Ironically, the State Legal Service Authority and District Legal Service Authority were set up to provide free legal aid to the weaker section of society! However, not many are aware of this provision.
Moreover, very few people avail the support provided under the Meghalaya Victim Compensation Scheme 2014, such as Medical Aid, Counselling, Vocational Training or monetary support of Rs 3 lacs for rape survivors and the family. 
Furthermore, illiteracy prevents people from reporting cases or taking any further action because there is no sense of understanding among the community about how rape is a form of violence that one should not submit to. And, to make it worse, most are stigmatised to accept such happenings. 
Most importantly, the policing system in the rural areas is not widespread in the interiors and they cannot assist the victim's family immediately. It has also been observed that most of the police stations are always empty because most of the officers are on leave or are unwilling to be stationed in remote areas. 
It is because the remuneration given to the police officials is not equivalent to the amount of time or energy that they have to devote to their jobs. Hence, they are selective about the cases they wish to assist or dismiss. 
It is perplexing to learn that most police stations do not even have stationeries such as pen or paper to write an FIR, let alone computers. They ask an individual registering an FIR to write it on their own stationary and submit it to them, which further acts as a deterrent for families from illiterate backgrounds to approach the Police Stations. 
Another horrendous situation arises when the police officials somehow misinterprets their role or responsibility, and becomes judgemental of an individual's character and acts subjectively on a rape case, rather than performing the role of \investigating officers whose job is to provide evidence to the court. 
The Law Enforcement Agencies in remote areas are not technologically equipped as well.

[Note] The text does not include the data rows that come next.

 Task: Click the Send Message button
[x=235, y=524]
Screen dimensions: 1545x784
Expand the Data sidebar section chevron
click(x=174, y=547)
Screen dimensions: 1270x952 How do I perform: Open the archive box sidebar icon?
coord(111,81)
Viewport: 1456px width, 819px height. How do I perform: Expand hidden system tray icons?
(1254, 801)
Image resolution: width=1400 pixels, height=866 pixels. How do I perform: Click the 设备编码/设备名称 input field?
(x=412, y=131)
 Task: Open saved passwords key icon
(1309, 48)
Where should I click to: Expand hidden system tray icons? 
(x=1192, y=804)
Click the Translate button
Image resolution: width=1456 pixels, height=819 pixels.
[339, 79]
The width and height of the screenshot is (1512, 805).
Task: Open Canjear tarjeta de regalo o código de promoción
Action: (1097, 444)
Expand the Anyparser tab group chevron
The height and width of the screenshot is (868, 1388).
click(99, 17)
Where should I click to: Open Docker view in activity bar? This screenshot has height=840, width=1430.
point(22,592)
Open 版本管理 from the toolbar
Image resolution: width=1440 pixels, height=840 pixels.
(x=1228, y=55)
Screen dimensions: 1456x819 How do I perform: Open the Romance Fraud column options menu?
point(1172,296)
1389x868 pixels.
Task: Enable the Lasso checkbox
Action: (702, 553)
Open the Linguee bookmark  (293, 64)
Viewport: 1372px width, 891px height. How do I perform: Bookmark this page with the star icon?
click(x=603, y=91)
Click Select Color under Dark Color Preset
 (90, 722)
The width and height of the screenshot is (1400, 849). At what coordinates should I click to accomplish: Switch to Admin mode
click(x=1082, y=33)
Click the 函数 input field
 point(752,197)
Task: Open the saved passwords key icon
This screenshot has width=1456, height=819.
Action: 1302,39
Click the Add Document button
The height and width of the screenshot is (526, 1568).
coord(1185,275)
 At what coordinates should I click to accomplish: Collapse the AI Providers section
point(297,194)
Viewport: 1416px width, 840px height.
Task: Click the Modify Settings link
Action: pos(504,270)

Rape survivors or rape victims also do not have any support system in the form of medical assistance. 
The Primary Health Centres have few or no staff members and medical equipment. As such, they have no means of providing medical support to rape survivors or collect evidence of rape. In such situations, rape survivors need to travel to the Shillong Public Hospital for evidence collection and proper medical assistance. 
The legal system of the country also contradicts itself when it comes to making laws on violence against women and children. Although rape is a non-bailable offence, the accused can receive bail after three months under the court's discretion on various grounds. 
With so many rape cases pending in courts, establishment of fast track courts is also of no aid since there have been a number of false convictions and justice is not given to rape survivors in the true sense.